## Exercise details:
Render these rows as a numbered list with the blank lines dropped, and leave the pictures out of the answer.

## Provided data:
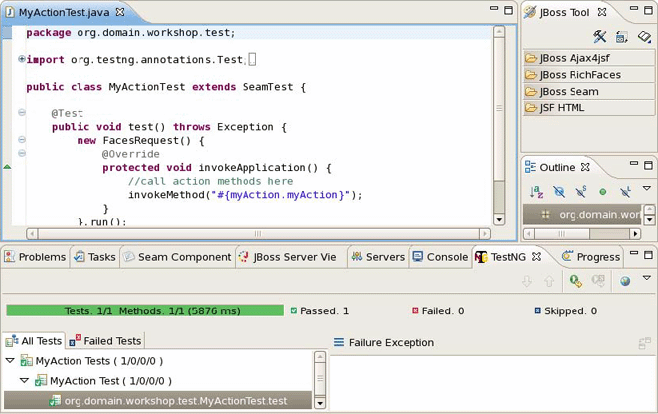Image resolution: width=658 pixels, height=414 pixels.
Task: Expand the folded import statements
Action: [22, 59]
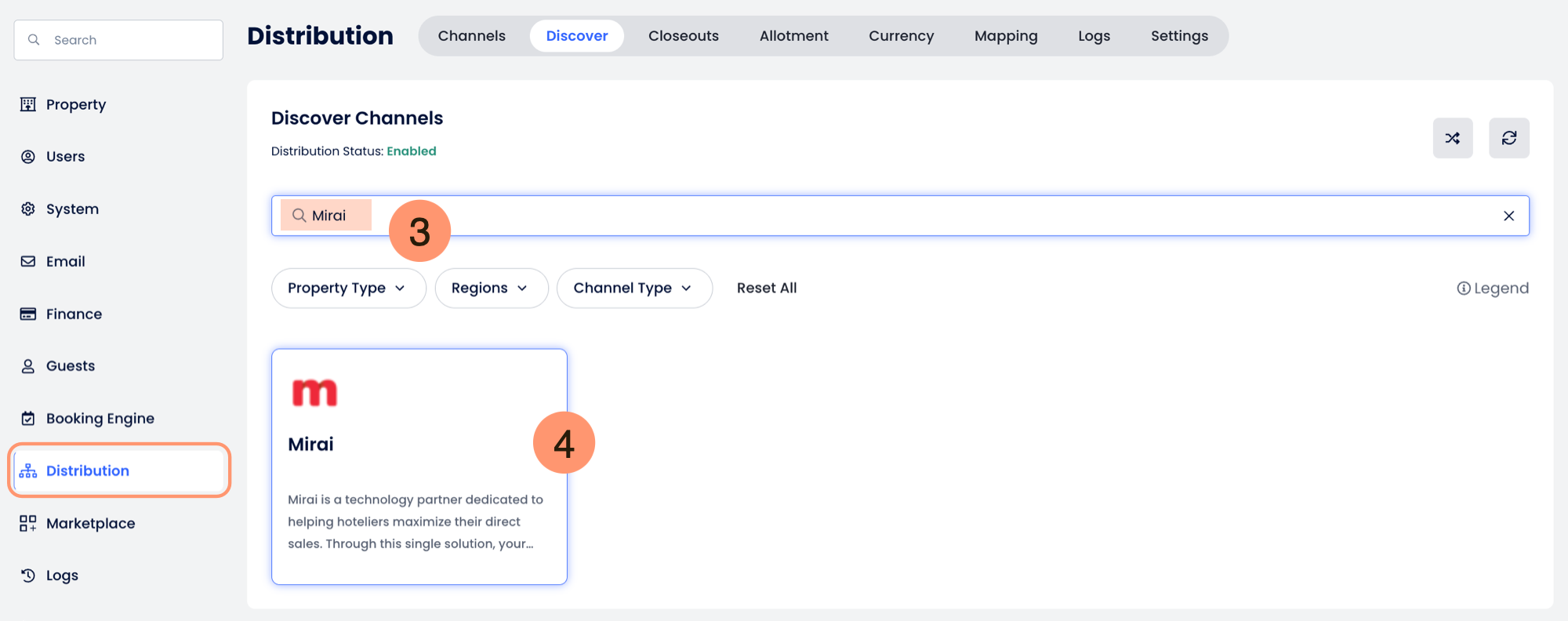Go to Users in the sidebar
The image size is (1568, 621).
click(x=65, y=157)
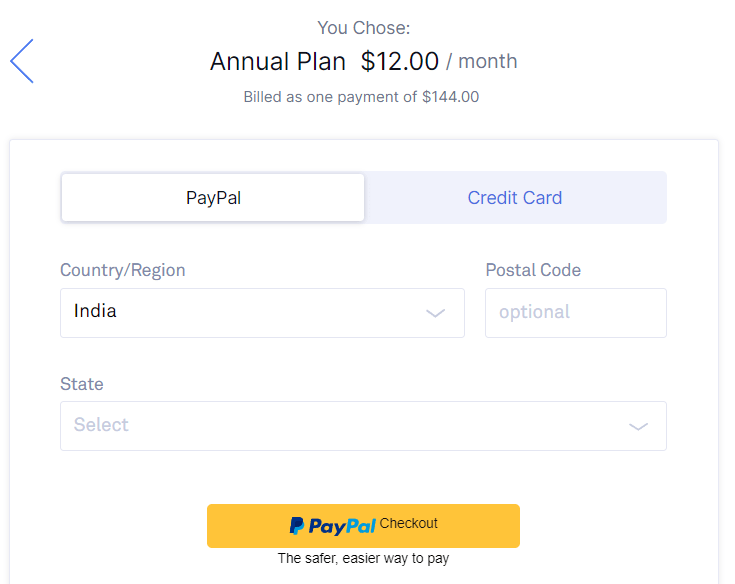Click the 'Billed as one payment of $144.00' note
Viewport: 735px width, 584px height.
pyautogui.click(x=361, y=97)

## Correct answer:
1. Image resolution: width=658 pixels, height=414 pixels.
2. Task: Expand the folded import statements
3. Action: [22, 59]
4. Go to Users in the sidebar
5. The image size is (1568, 621).
6. click(x=65, y=157)
7. Click the 'Billed as one payment of $144.00' note
8. Viewport: 735px width, 584px height.
9. pyautogui.click(x=361, y=97)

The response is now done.